District leaders described specific steps now in place: co‑teaching sections that pair general education teachers with special education or English‑learner educators; inclusion facilitators who coach teachers on individualized strategies; two full‑time math tutors embedded in the MASH/workshop and ARC programs for sustained drop‑in and assigned tutoring; and three new certified interventionists (English, math and science) who consult with course teams to provide reteaching, reassessment and occasional pre‑teaching of upcoming concepts.
Koulentes said the interventionists focus primarily on freshmen and sophomores and work with teachers to create targeted reteaching lessons rather than serving as one‑off tutors. He described PAWS, a daily academic period for students needing more intensive executive‑functioning support, and executive‑functioning coaches who meet one to three times per week with students on organization and study skills. Literacy and numeracy intervention periods are also available when data show more significant skill gaps.
The administration supplied early outcome data showing the percentage of D and F grades at progress periods across the last five years. Koulentes cautioned that causation has not been established, but said Libertyville currently shows its lowest percentage of D/Fs in the recent record and Vernon Hills shows an improvement from last year. He emphasized expanded staffing across periods 1–8 so interventions are available across the school day.

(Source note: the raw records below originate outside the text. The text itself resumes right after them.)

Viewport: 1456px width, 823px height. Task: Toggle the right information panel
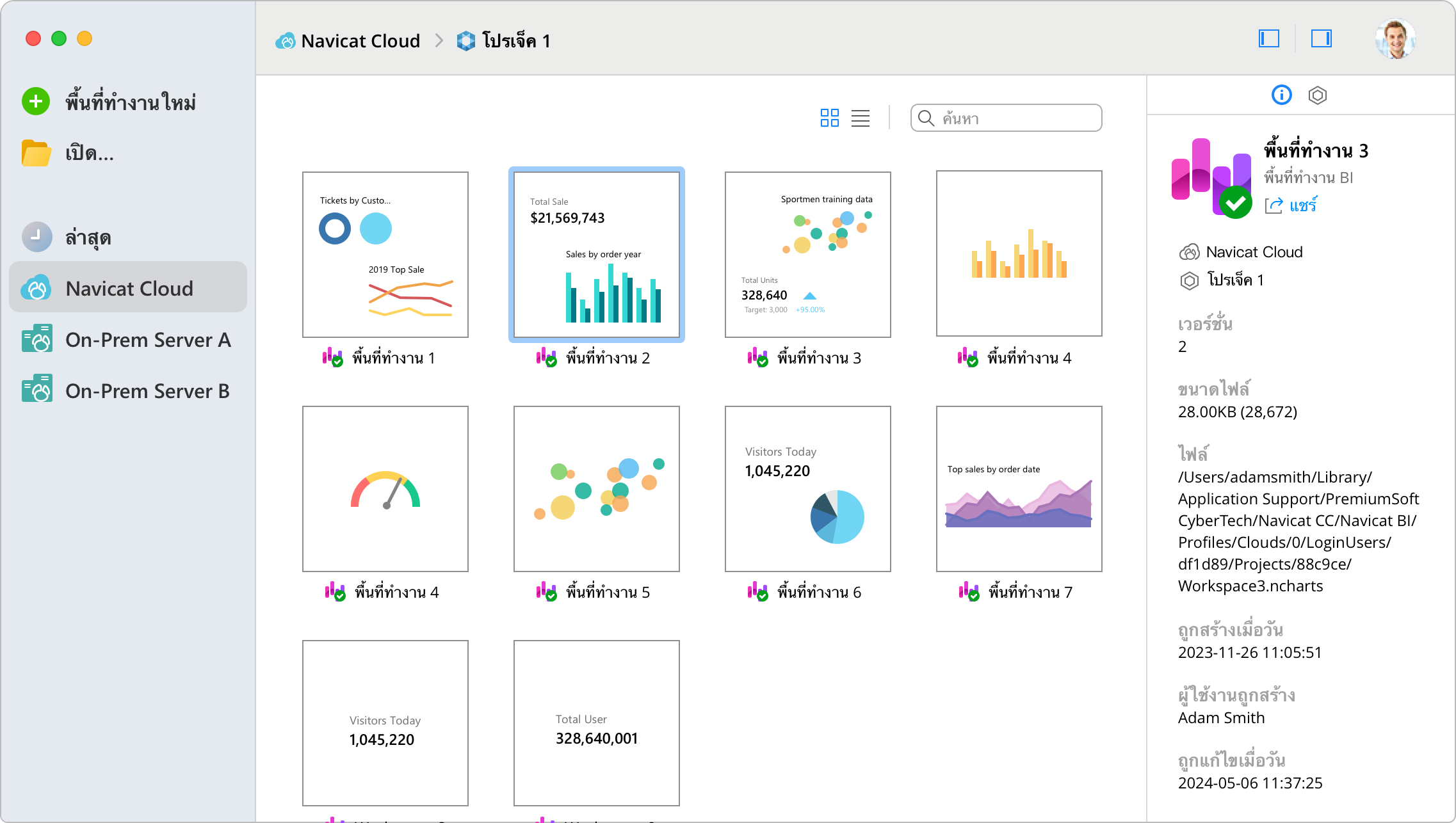1321,39
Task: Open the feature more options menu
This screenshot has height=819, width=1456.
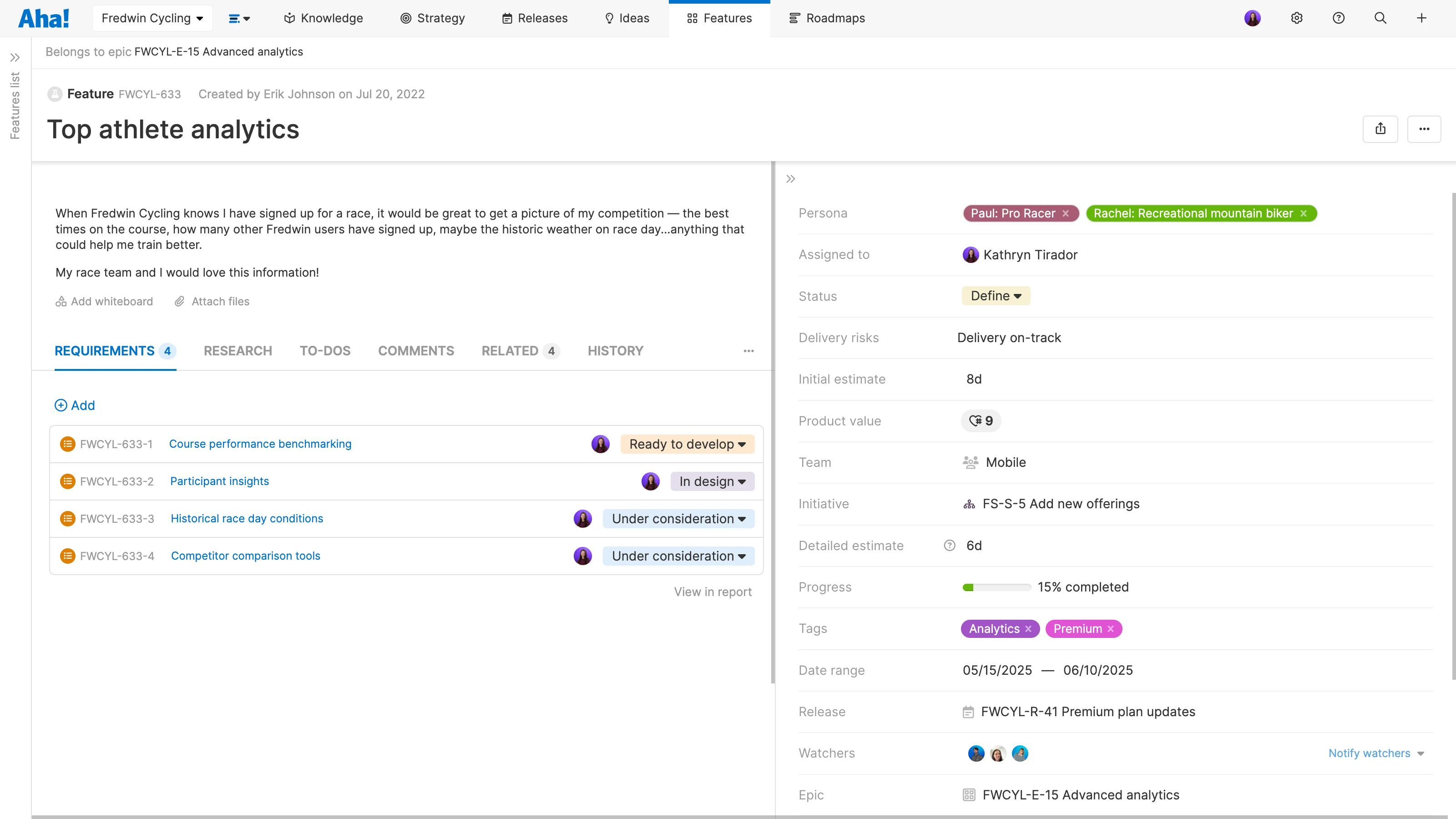Action: (x=1424, y=129)
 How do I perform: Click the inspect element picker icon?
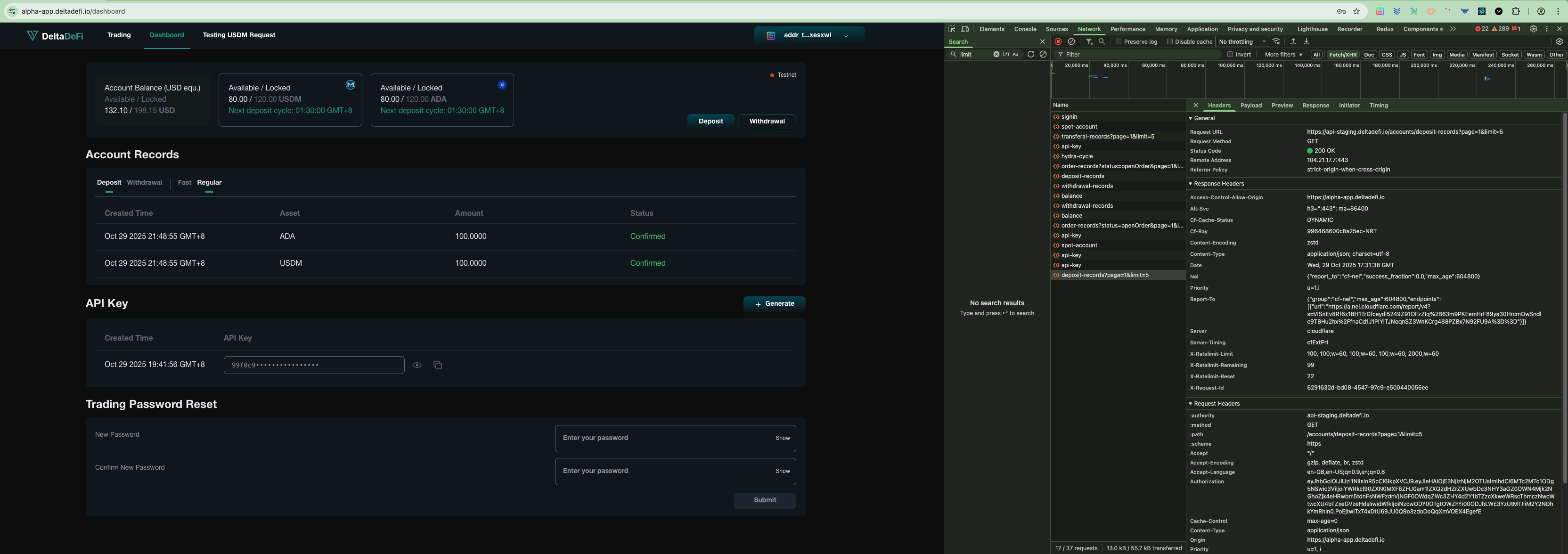(x=952, y=29)
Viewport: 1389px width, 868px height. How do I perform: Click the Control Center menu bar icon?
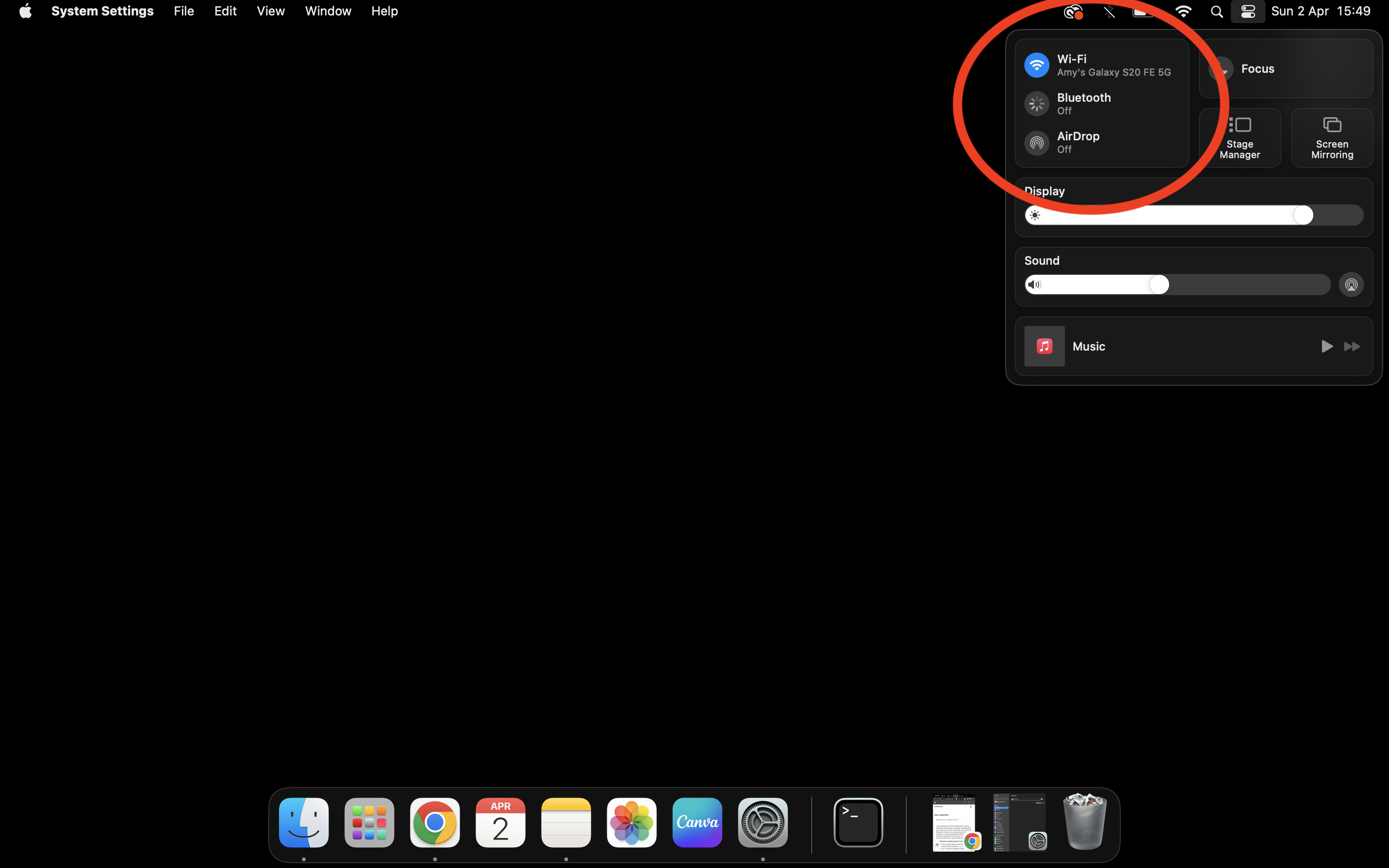click(x=1248, y=12)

Board members asked for clarification about identification and timing. Koulentes said building intervention teams meet every other week to review grades, attendance and behavior data and to connect students to supports; teachers can also assign students directly to math tutors. The presenters flagged a data‑coding discrepancy between buildings in how workshop/ARC visits were tallied and said they are investigating the difference.
Board discussion praised the additional full‑time math tutors and large peer‑tutor corps; questions focused on earlier identification of at‑risk cohorts (for outreach to feeder districts), better data visualization of progress periods, and program expansion. No formal action was taken; board members asked that the administration return with clarified usage data and further disaggregation by grade and course.